AI Quality Assurance LLM Evaluation Python CI/CD Pipelines Machine Learning Testing Prompt Engineering Software Quality

Job Description

About Roofr

Roofr is building the next generation of CRM software for the roofing and construction industry. We started by creating essential sales tools like aerial roof measurements and digital sales proposals. When customers asked for a comprehensive way to manage and scale their entire businesses, we listened and built a unified CRM platform that connects these solutions with payments, material ordering, and more into a seamless, powerful ecosystem. With strong financials, best-in-class company metrics, and an amazing culture, Roofr is an exciting startup that is already successful yet early enough to offer team members significant growth opportunities, equity, and the chance to make a real impact.

The Role

Roofr is building the application foundation that will define how AI is integrated across the entire product. As our Senior AI Quality Engineer, you'll own the eval frameworks, testing standards, and quality gates that every engineering team at Roofr depends on to ship AI with confidence.

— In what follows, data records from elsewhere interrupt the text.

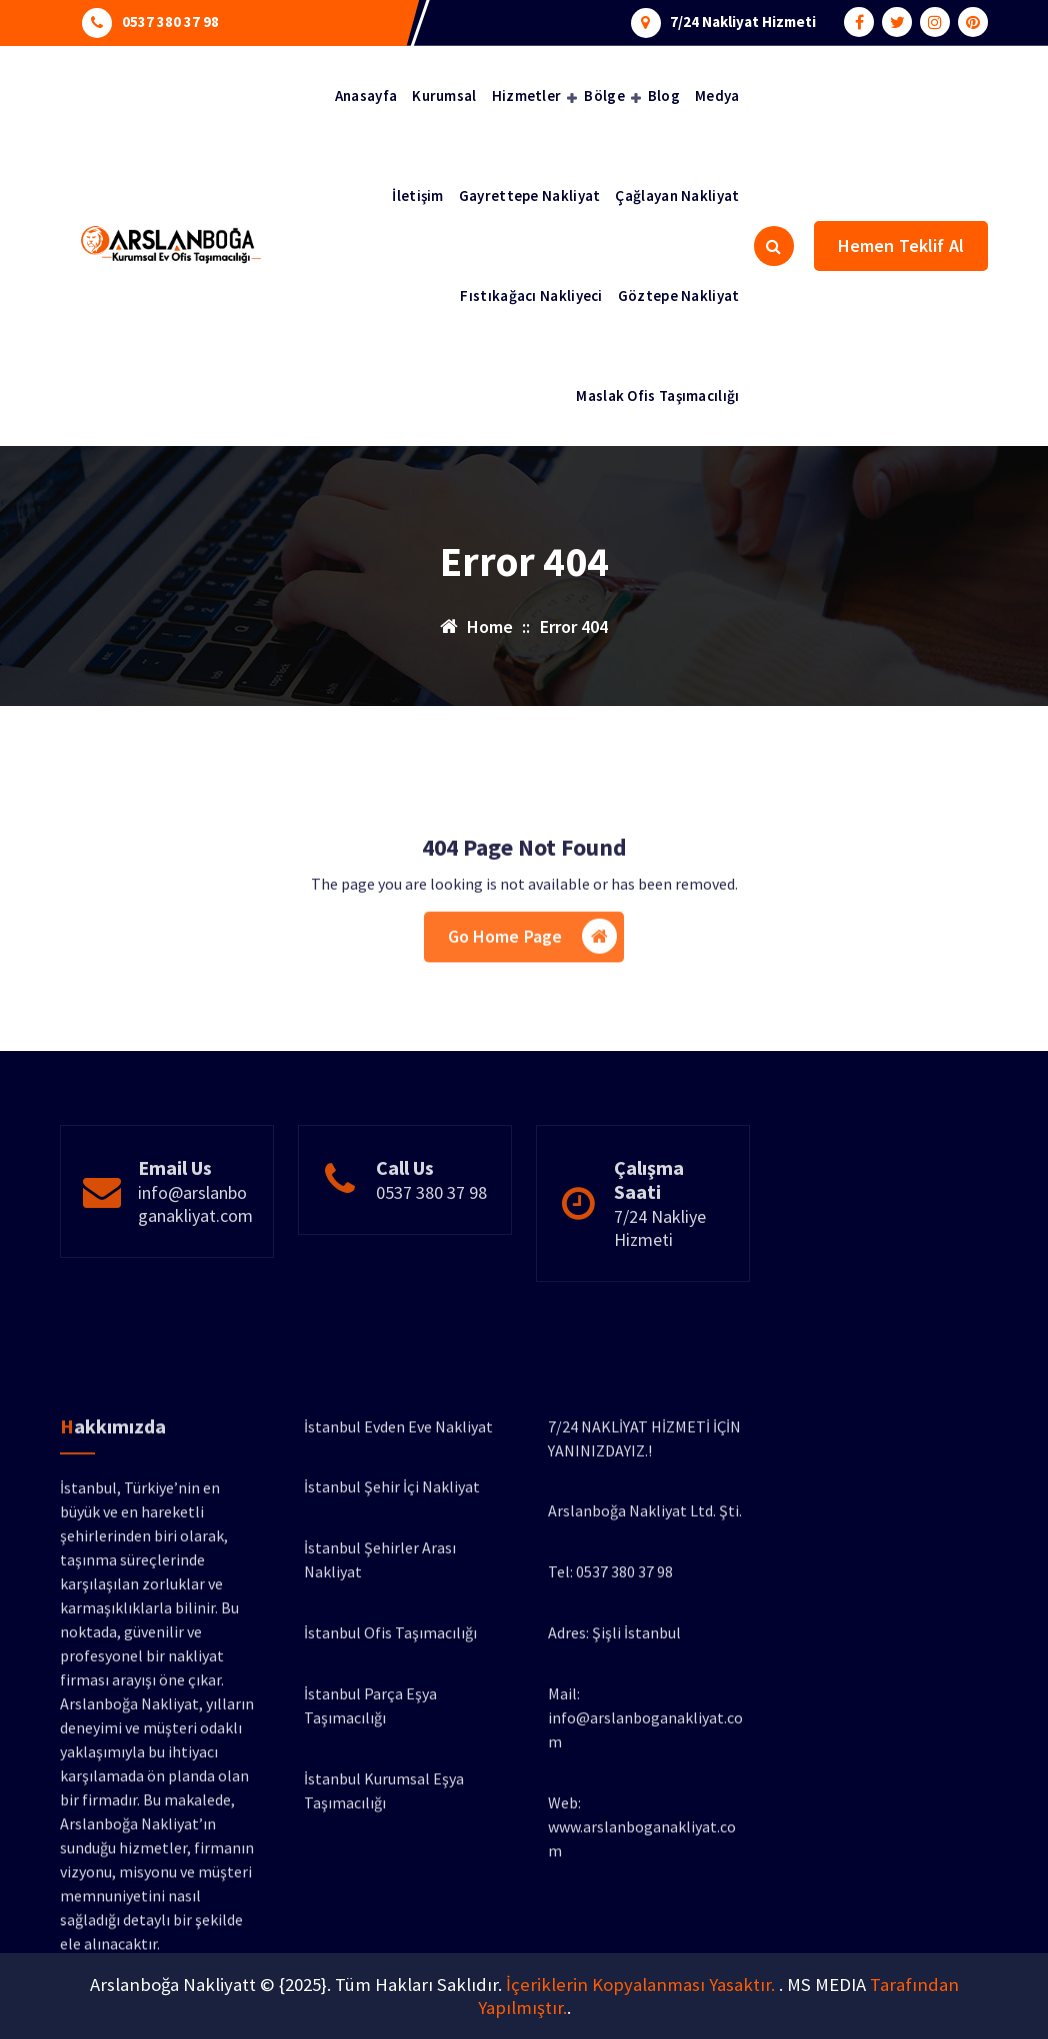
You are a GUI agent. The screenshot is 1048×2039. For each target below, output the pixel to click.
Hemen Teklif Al (901, 245)
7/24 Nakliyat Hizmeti (743, 20)
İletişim (417, 195)
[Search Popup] (774, 246)
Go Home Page (533, 983)
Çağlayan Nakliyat (677, 195)
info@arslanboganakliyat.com (195, 1261)
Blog (664, 95)
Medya (717, 95)
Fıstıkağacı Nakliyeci (531, 295)
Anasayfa (366, 95)
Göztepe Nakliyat (679, 295)
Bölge (604, 95)
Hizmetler (527, 95)
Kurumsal (444, 95)
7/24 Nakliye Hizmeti (660, 1285)
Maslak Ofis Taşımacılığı (657, 395)
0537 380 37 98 (170, 20)
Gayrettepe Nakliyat (530, 195)
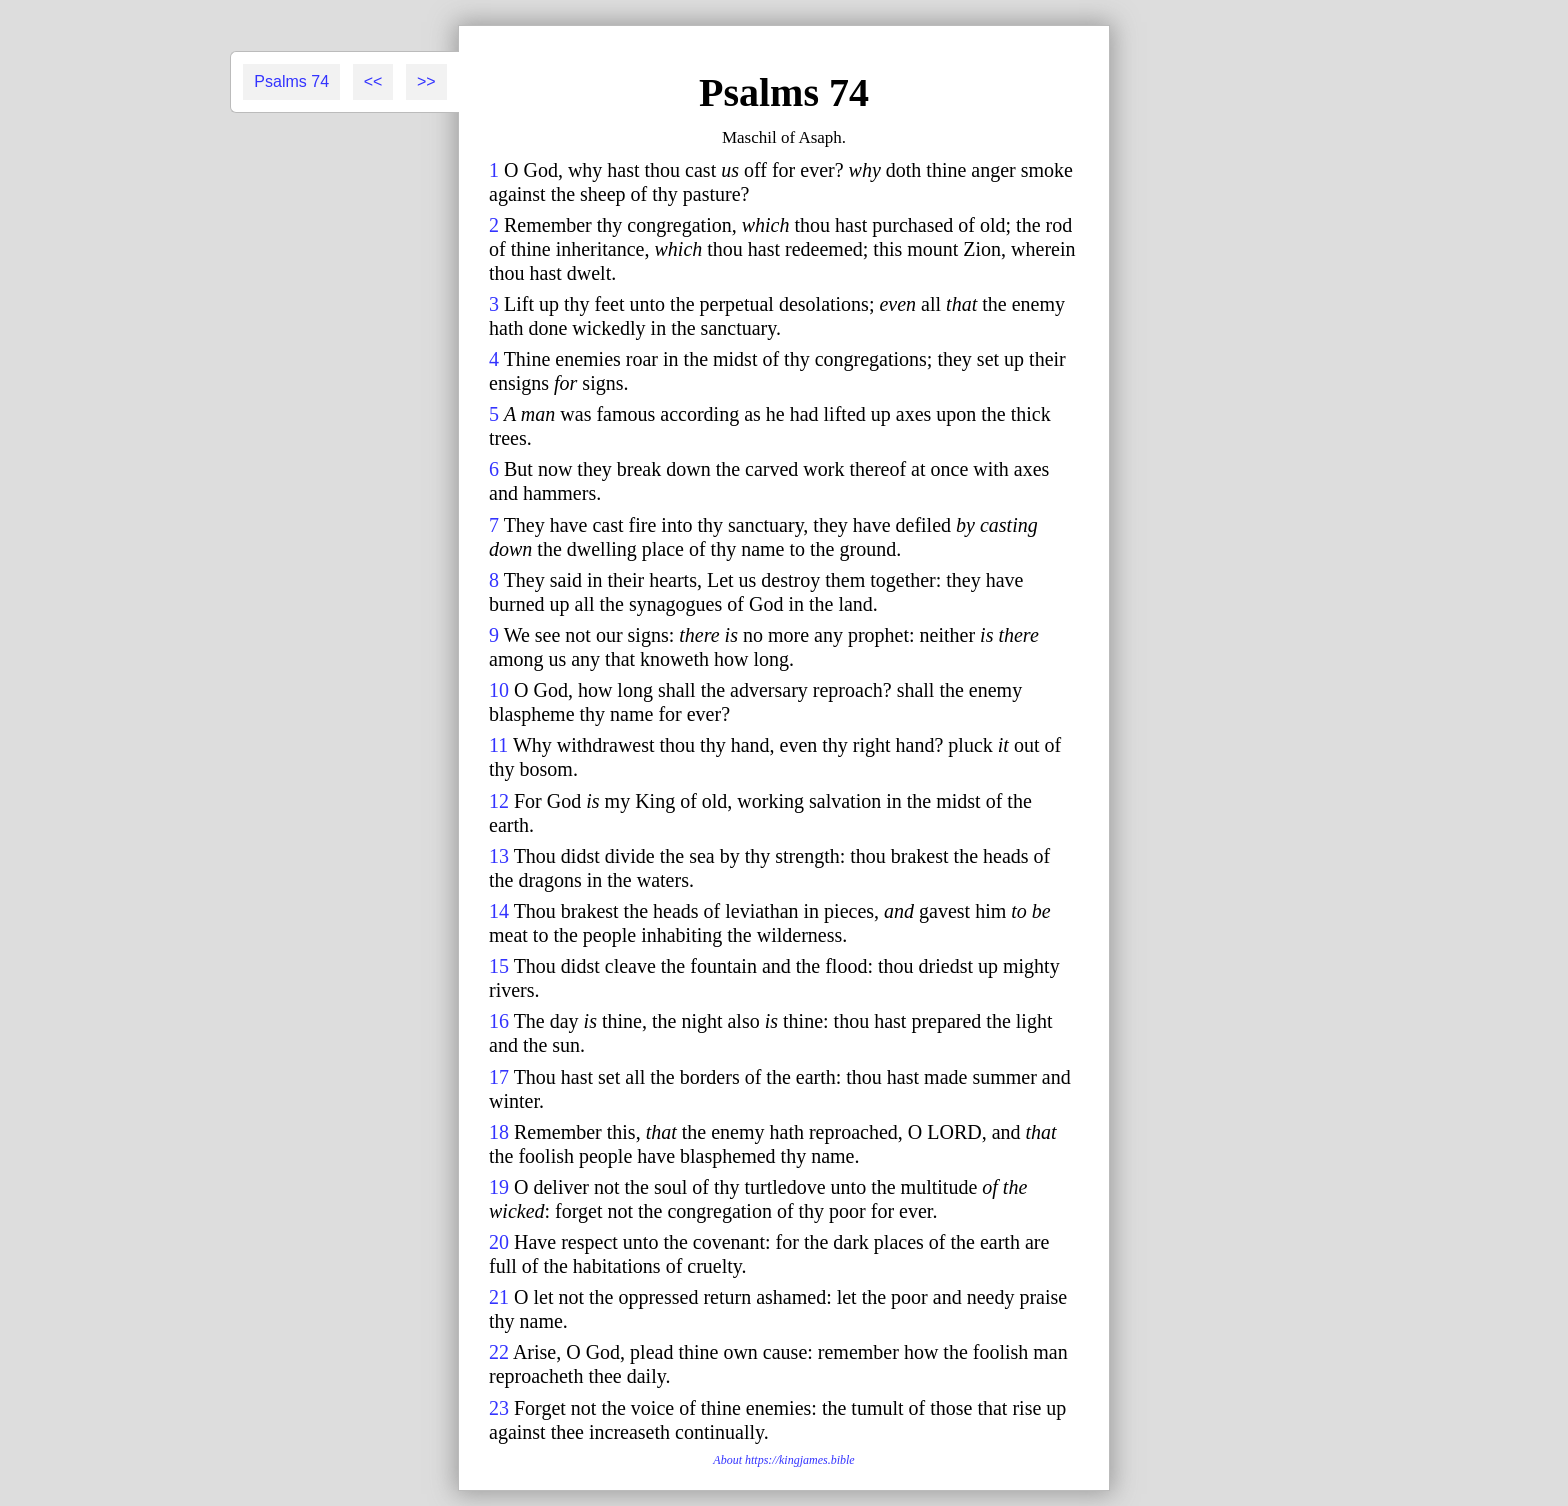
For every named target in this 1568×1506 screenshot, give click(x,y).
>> (426, 81)
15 (499, 966)
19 (499, 1187)
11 (498, 745)
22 (499, 1352)
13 (499, 856)
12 (499, 801)
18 (499, 1132)
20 (499, 1242)
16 (499, 1021)
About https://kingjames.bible (783, 1460)
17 (499, 1077)
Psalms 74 (291, 81)
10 (499, 690)
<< (373, 81)
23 (499, 1408)
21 (499, 1297)
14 (499, 911)
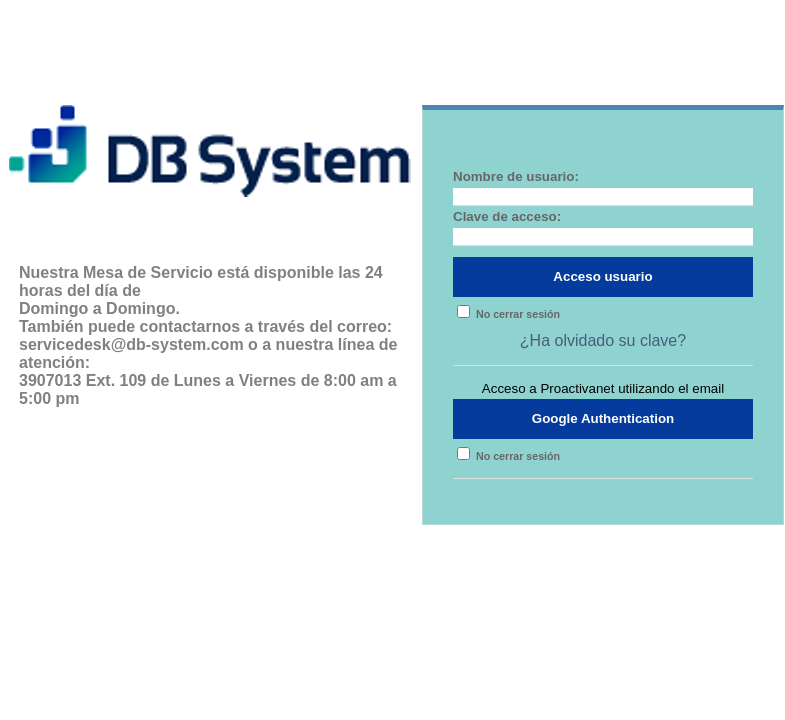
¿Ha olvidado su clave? (603, 340)
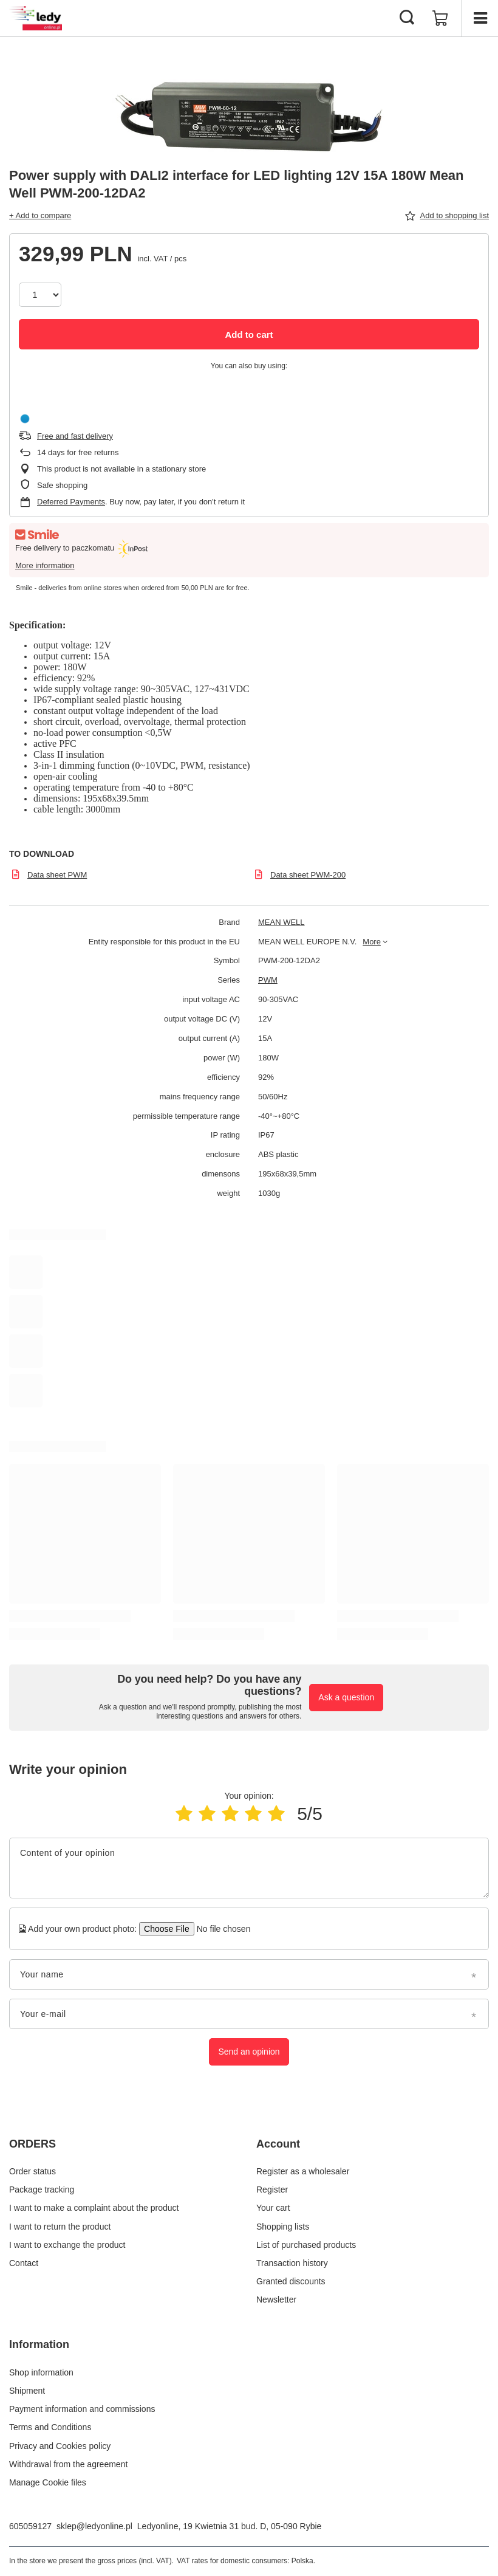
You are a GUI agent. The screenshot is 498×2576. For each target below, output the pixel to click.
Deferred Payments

You'll sit on the AI Platform team and work horizontally across the entire testing organization, training teams on best practices and raising the bar on how Roofr tests everything it builds with AI. This is foundational, early-stage work—you're setting the standard for the whole organization, not just one team.

Key Responsibilities

Define testing standards and patterns for AI at Roofr, establishing how product teams validate AI behaviour when building on the application foundation
Build and own Roofr's LLM evaluation framework—selecting and extending the right tooling (Promptfoo, DeepEval, Braintrust) and designing methodology to measure whether AI integrations and agent outputs perform correctly, consistently, and safely
Integrate quality gates into CI/CD pipelines to catch regressions in AI behaviour before production deployment
Design and implement human-in-the-loop review processes for AI outputs where automated evaluation isn't sufficient
Work embedded on the AI Platform team, ensuring quality is designed into the integration architecture from day one
Coach QA engineers and developers on AI evaluation patterns, embed best practices into team workflows, and actively raise the quality bar across engineering
Stay current with the evolving AI quality landscape—new evaluation techniques, benchmarking approaches, and tooling like Ragas, Arize Phoenix, and LangSmith—and bring the best of it to Roofr

What You'll Bring

5–8 years of software engineering or quality assurance experience
Hands-on experience building evaluation frameworks for machine learning or AI systems
Strong proficiency with Python and experience with testing/validation frameworks
Familiarity with LLM evaluation tooling and methodologies (Promptfoo, DeepEval, Braintrust, Ragas, or similar)
Experience designing and implementing CI/CD pipelines and quality gates
Understanding of AI/LLM behaviour, limitations, and failure modes
Ability to work across teams, mentor junior engineers, and establish organizational best practices
Strong communication skills and a passion for quality and continuous improvement

💰 Compensation not publicly listed. Market estimate for similar roles: from $80K, varying by experience and location.